Ce que Woody Allen travaille le mieux, c’est bien ses personnages. Dans « Whatever Works », il choisit un anti-héros pour conter l’histoire de sa vie mais aussi celles d’autres personnages tous plus caricaturés les uns que les autres. Dès les premières minutes du film, le spectateur est percuté par le cynisme de Boris Yellnikoff (interprété par Larry David), un génie de physique qui a raté son prix Nobel, son mariage et son suicide. Il nous rappelle un con cynique et torturé qu’on aurait déjà croisé dans notre vie. Son arrogance et sa paranoïa sont telles qu’il est, à lui tout seul, divertissant. C’était sans compter l’arrivée de Melody (Evan Rachel Wood), une jolie et naïve jeune femme qui bouleverse son existence. Leurs différences sont si criantes que cela crée un contraste grotesque et distrayant. Le scénario fonctionne assez bien car l’enthousiasme des personnages est contagieux.
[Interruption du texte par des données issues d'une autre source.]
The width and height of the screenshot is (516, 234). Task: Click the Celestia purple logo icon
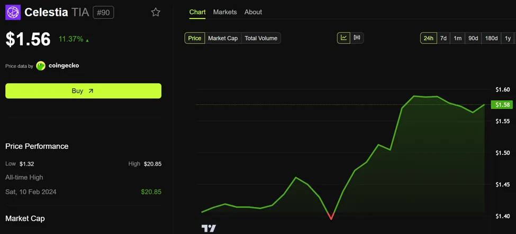point(13,13)

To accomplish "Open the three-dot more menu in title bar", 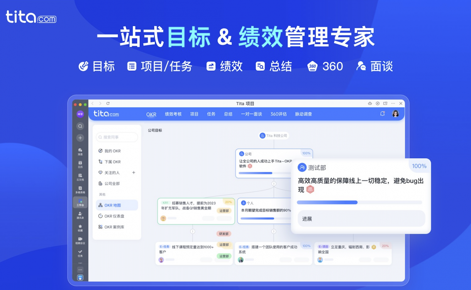I will click(x=393, y=103).
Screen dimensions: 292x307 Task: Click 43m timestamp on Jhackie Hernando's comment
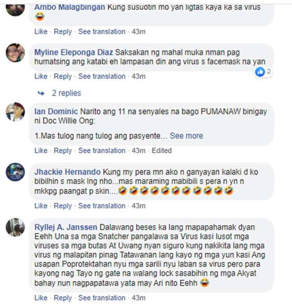click(x=139, y=206)
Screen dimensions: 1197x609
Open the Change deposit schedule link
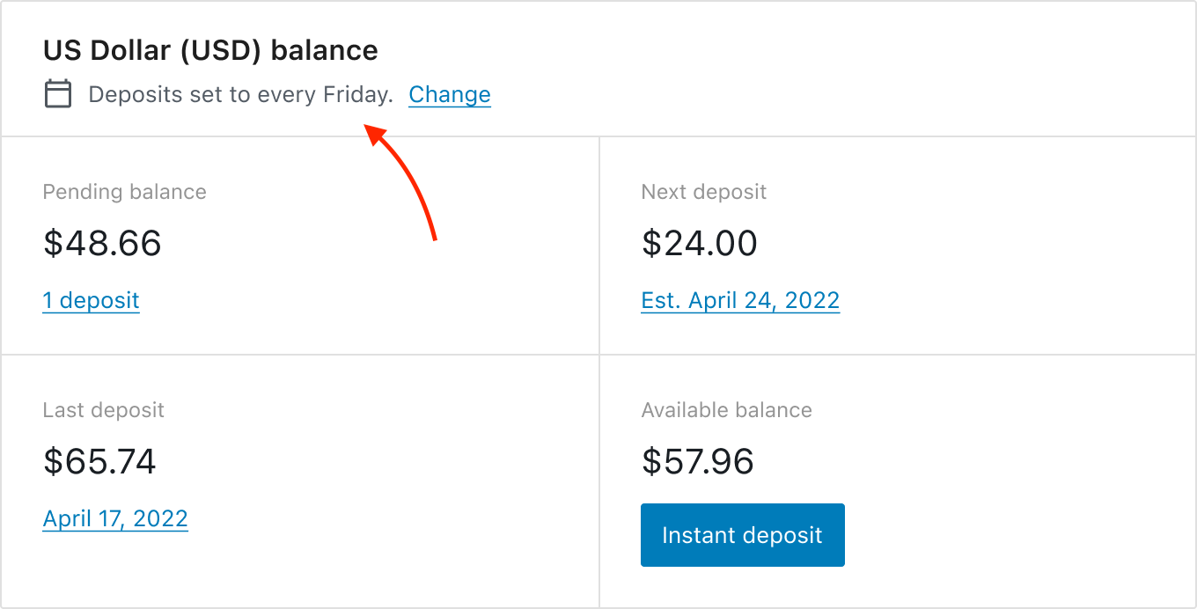[x=449, y=94]
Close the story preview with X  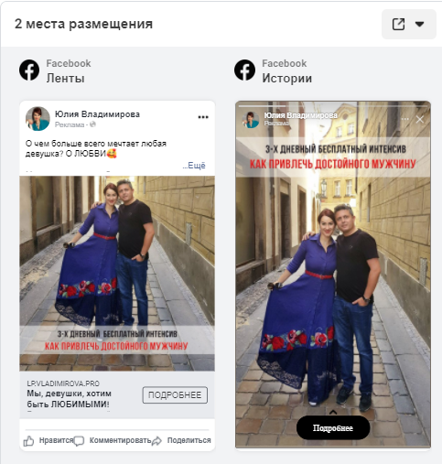(x=420, y=119)
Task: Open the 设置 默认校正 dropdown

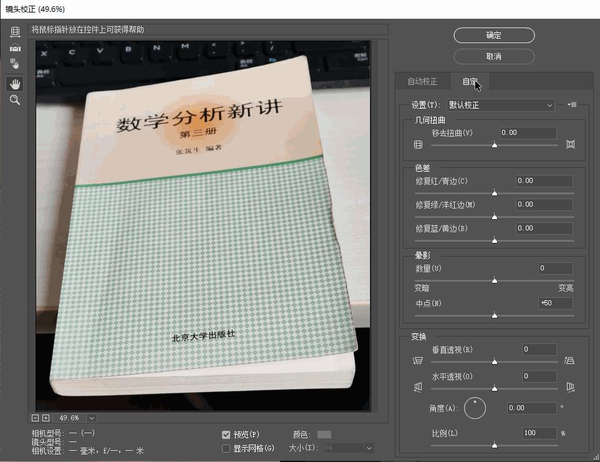Action: tap(500, 105)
Finalement, « Whatever Works » [« tant que ça marche »] se veut le porte-parole des relations humaines parfois complexes. Le film ne s’essouffle pas grâce à de bons acteurs, des personnages attachants et des dialogues savoureux. Après un travail centré sur l’Europe (« Match Point », « Vicky Cristina Barcelona »), Woody Allen crie une nouvelle fois son amour pour New York en revenant aux sources avec ce long-métrage léger et poilant.